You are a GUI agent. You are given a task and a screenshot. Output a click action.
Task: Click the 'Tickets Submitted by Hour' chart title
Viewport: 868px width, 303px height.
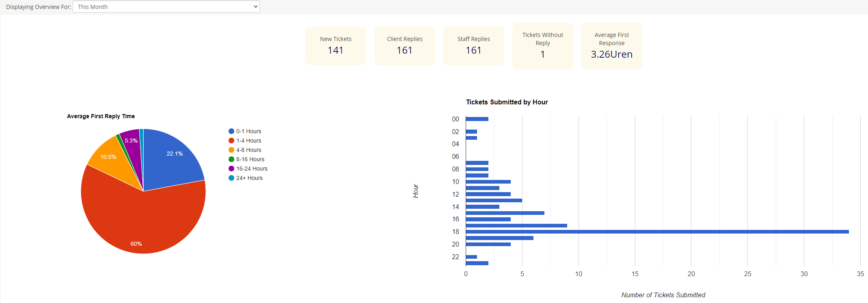coord(507,102)
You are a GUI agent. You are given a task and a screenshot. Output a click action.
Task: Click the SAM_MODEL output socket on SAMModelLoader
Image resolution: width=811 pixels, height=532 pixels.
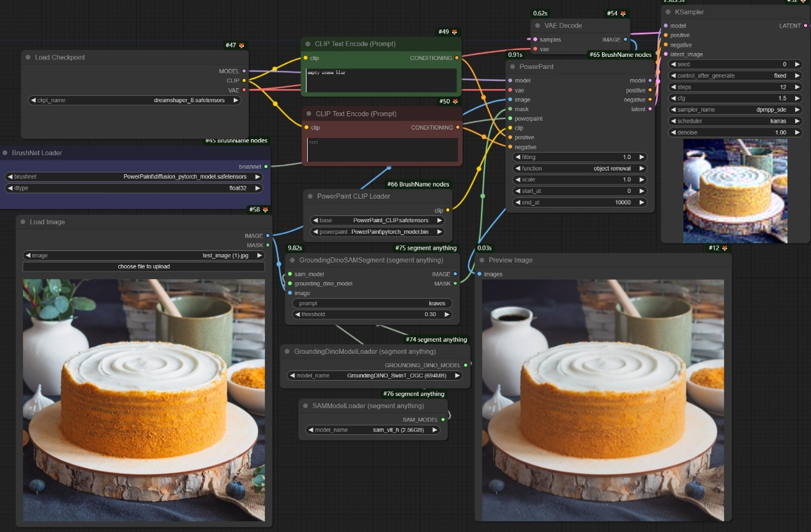tap(443, 420)

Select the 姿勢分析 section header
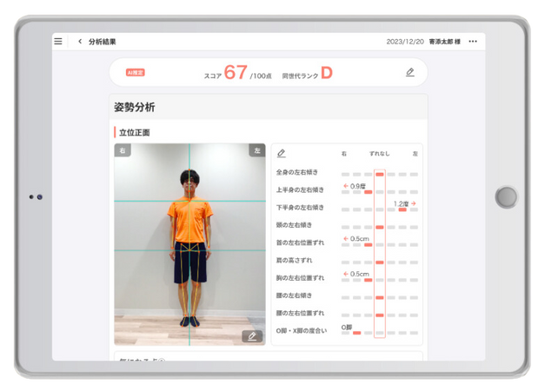[135, 107]
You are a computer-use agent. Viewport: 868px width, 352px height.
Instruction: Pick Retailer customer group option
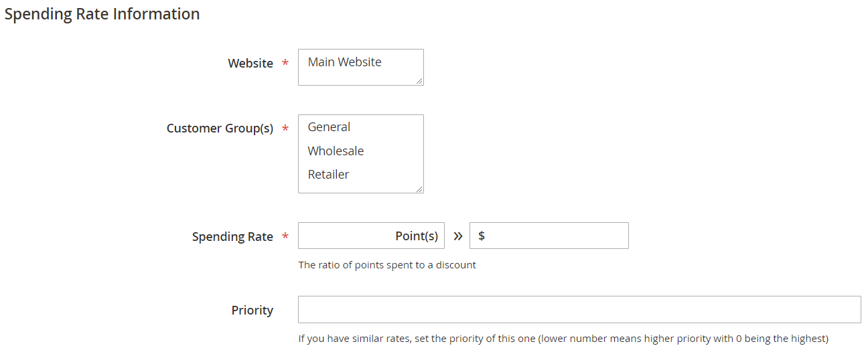click(x=328, y=175)
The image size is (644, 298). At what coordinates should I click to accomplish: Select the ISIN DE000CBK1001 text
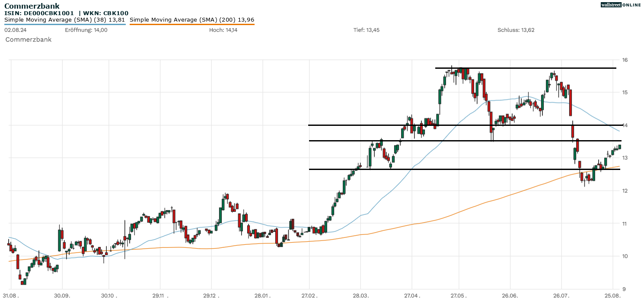click(x=39, y=13)
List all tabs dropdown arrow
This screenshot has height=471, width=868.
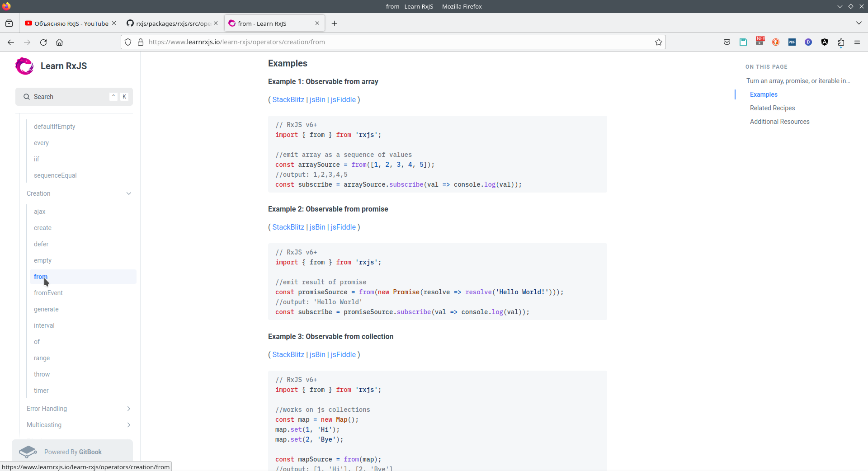pyautogui.click(x=859, y=23)
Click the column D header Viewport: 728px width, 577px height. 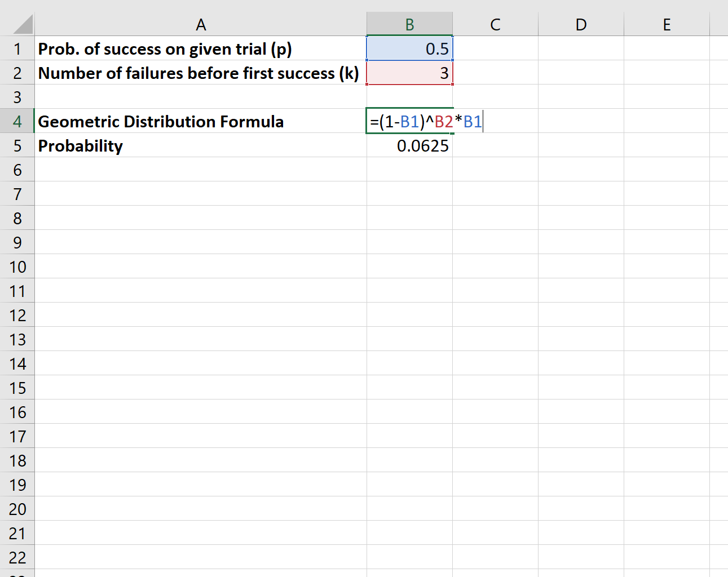tap(580, 24)
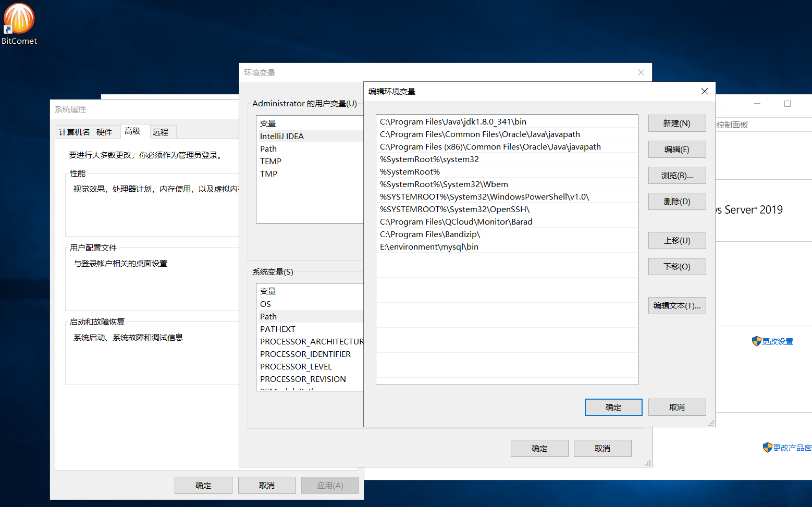
Task: Click the shield icon beside 更改设置
Action: click(x=756, y=341)
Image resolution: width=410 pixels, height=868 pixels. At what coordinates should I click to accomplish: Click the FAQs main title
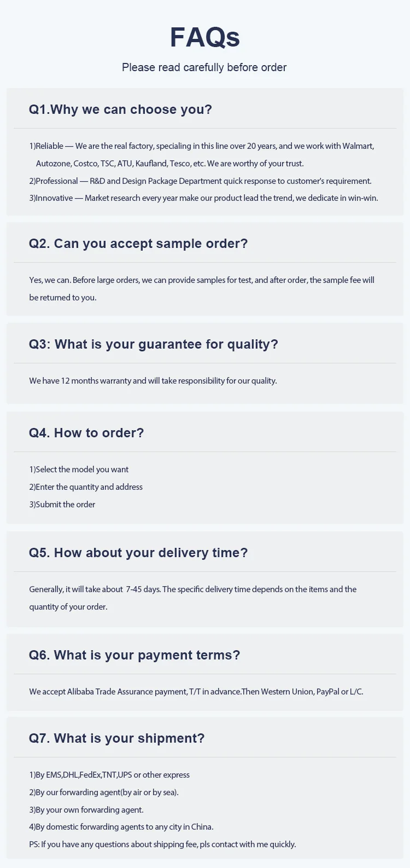pos(204,37)
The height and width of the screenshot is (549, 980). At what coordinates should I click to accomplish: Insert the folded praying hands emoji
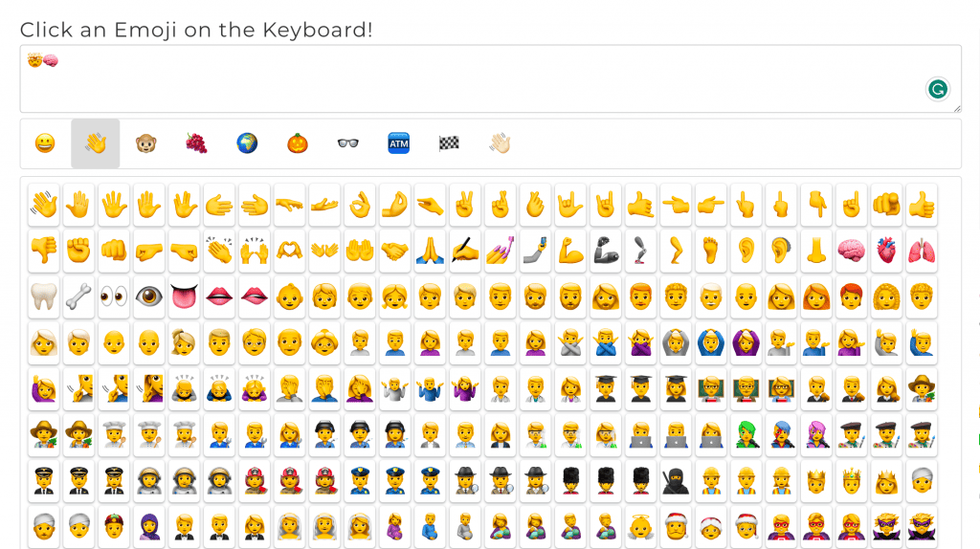[x=430, y=252]
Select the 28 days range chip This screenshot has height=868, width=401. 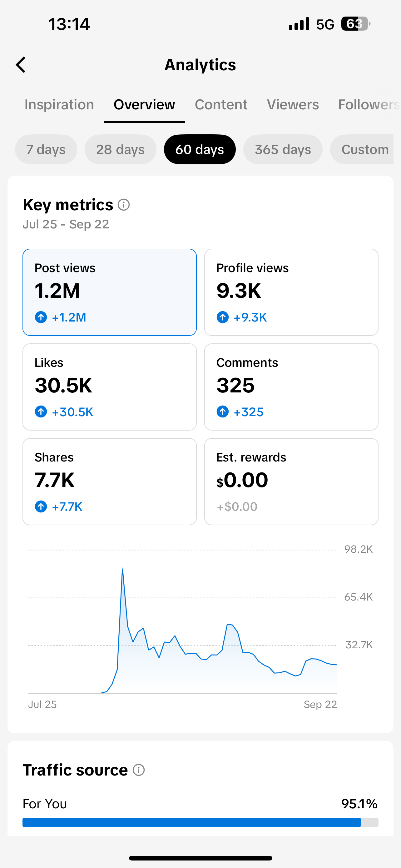click(121, 149)
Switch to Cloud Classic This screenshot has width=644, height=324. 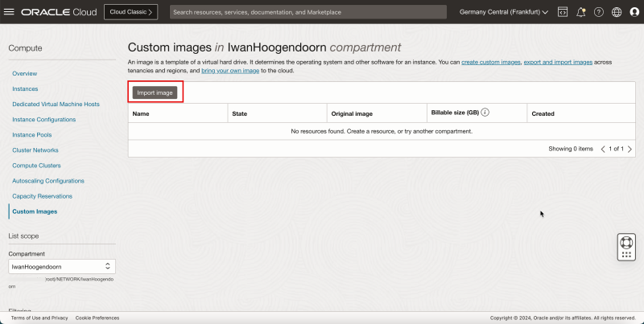(130, 12)
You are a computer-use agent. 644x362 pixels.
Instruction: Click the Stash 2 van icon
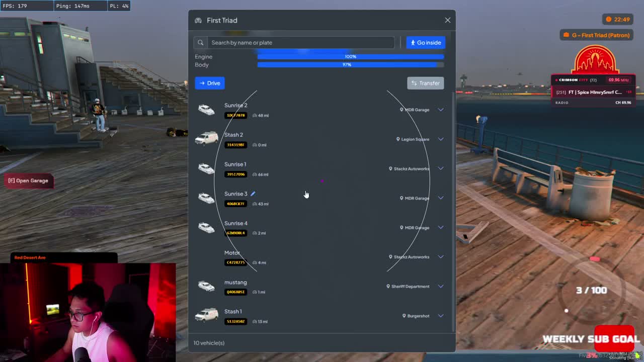click(x=206, y=139)
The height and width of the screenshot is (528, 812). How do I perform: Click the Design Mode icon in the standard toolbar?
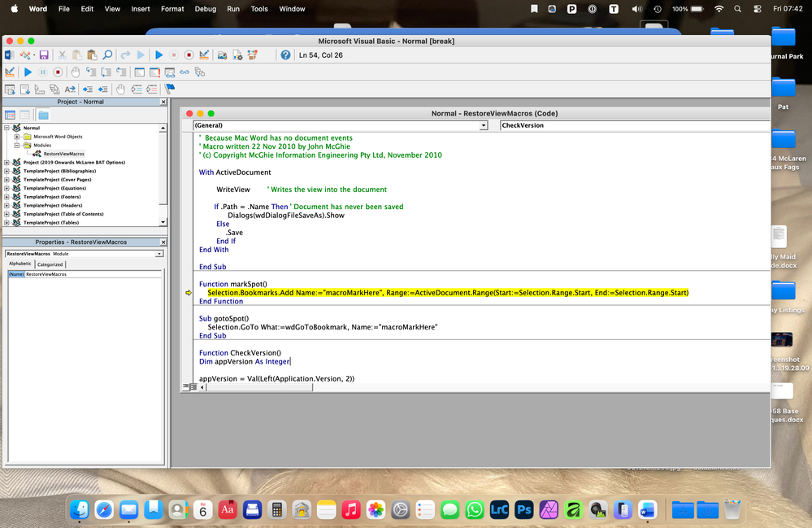(204, 55)
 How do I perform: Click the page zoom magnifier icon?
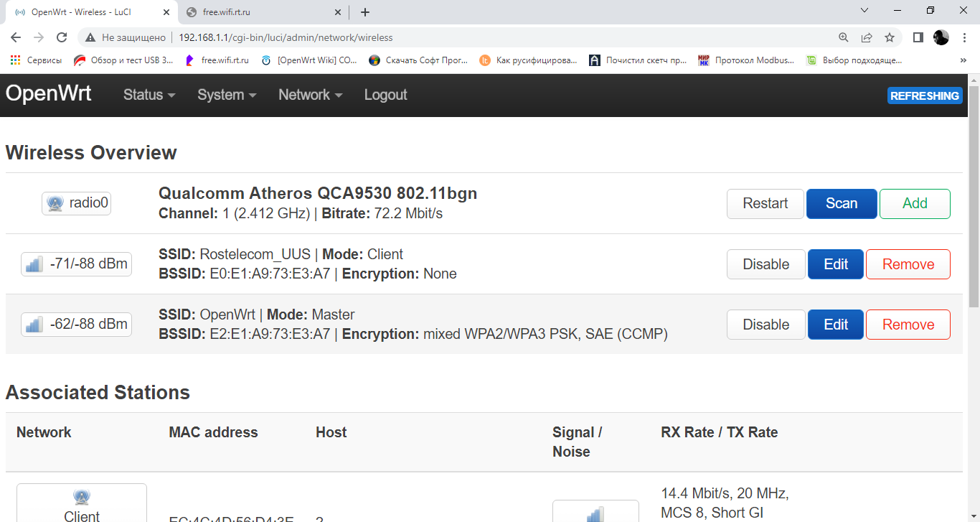[844, 37]
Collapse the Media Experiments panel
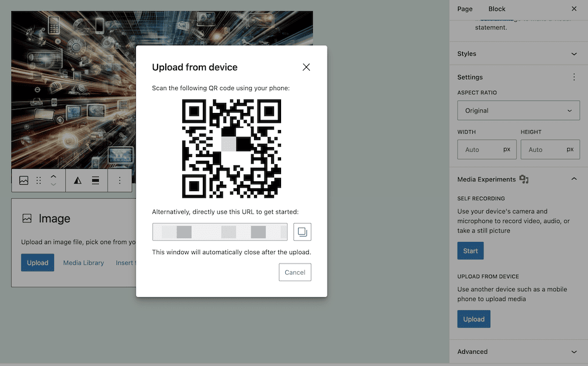588x366 pixels. pyautogui.click(x=574, y=179)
..........
### Your instructions
If a line in the records has the word "agent", copy that line.

### Completed exercise
You are a GUI agent. You are given a task and a screenshot. Output a click action.
You are a GUI agent. You are given a task and a screenshot. Output a click action.
You are a computer-use agent. Viewport: 868px width, 352px height.
You are a computer-use agent. 644x362 pixels.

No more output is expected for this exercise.